Oh so verrry cute! Sort of reminds me of my tabby Maya when she was tiny! Congratulations on your new kitty! May Princess bring you lots of joy and heartfelt laughs and loves for a looooong time!


----------



## Marcia (Dec 26, 2010)

so very cute in her little pink collar! Congratulations on your new bundle of joy! Looks like you solved the collar issue you had in the other thread.


----------



## Cheddar (Jul 11, 2014)

What a cutie!!!


----------



## spirite (Jul 31, 2012)

Ooh, she is adorable!! She's so tiny, I can't believe she's 3 months!


----------



## Jetlaya67 (Sep 26, 2012)

She is so pretty!


----------



## yo0123yo (Apr 2, 2013)

Every day I am gaining her trust she is beyond adorable!!!! So tiny, cute, and gorgeous! Figured I'd share these three pictures of her sleeping cuddled in my lap on my blanket and she is out cold, just like a baby! Enjoy! Brings back memories of when my 12 year old Chucky would lie in my lap 
http://i.imgur.com/BR7ZDvk.jpg
http://i.imgur.com/0SPyC1Q.jpg
http://i.imgur.com/KwUk8wu.jpg


----------



## yo0123yo (Apr 2, 2013)

http://i.imgur.com/pK7u2gN.jpg


----------



## Time Bandit (Aug 17, 2010)

Is she ever precious! I absolutely love the pictures of her sleeping in your lap. A Princess she is! Can't wait to see her grow up!


----------



## Jetlaya67 (Sep 26, 2012)

Such a sweet face. She looks so peaceful. Isn't it amazing how trusting she is now. Remember when she would run away from you? Seems like a long time ago! Awesome!


----------



## yo0123yo (Apr 2, 2013)

• [TASKS FOR THIS EXERCISE]
(1) Answer these questions about the forum thread about the kitten:
(a) What is the name of the tabby that the first post mentions?
(b) How old does spirite say the kitten is?
(c) How many pictures does yo0123yo say they are sharing of her sleeping in their lap?
(2) Pick up the forum thread about the kitten at its end and write what comes next.

• [GIVEN MATERIAL]
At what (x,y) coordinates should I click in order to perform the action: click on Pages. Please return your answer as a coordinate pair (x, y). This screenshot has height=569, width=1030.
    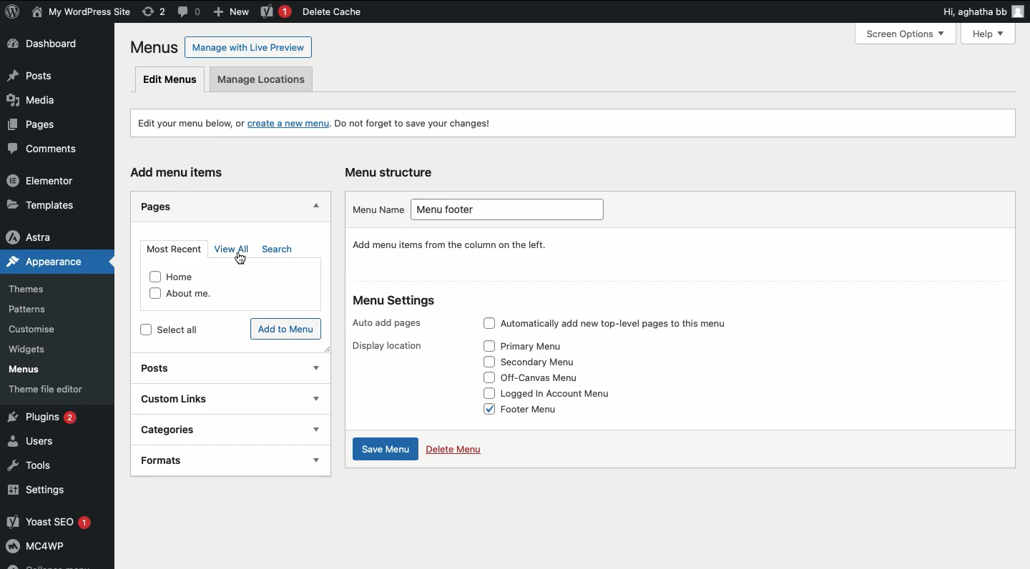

• [RESPONSES IN ORDER]
(1)
(a) Maya
(b) 3 months
(c) Three

(2)
^Ha! I cant believe that. It definitely took a lot to gain this sweetheart's trust but she has my trust for a lifetime thats for sure, so adorable how she rubs her head all over my leg and follows wherever I walk now  such a good feeling! By the way I am giving get l-lysine 250mg 2x daily mixed with her wet food and jeez does she eat A LOT! Lol! http://i.imgur.com/UfrO3Ic.jpg


----------



## Jetlaya67 (Sep 26, 2012)

Such a pretty spotted little tummy!


----------



## spirite (Jul 31, 2012)

She really is adorable. :luv

And she certainly looks very comfy!


----------



## Jenny bf (Jul 13, 2013)

Aww she is such a cutie.


----------



## 10cats2dogs (Jun 16, 2013)

AwwwMannnn...I just want to rub her tummy!! Very Cute!


----------



## spazz (Sep 8, 2014)

love snuggley photos! Hope she is coming out of her shell more with you. When we got lola she was the same way but we have had her a month now and i definitely can handle her now in my arms and she jumps up on my desk for attention.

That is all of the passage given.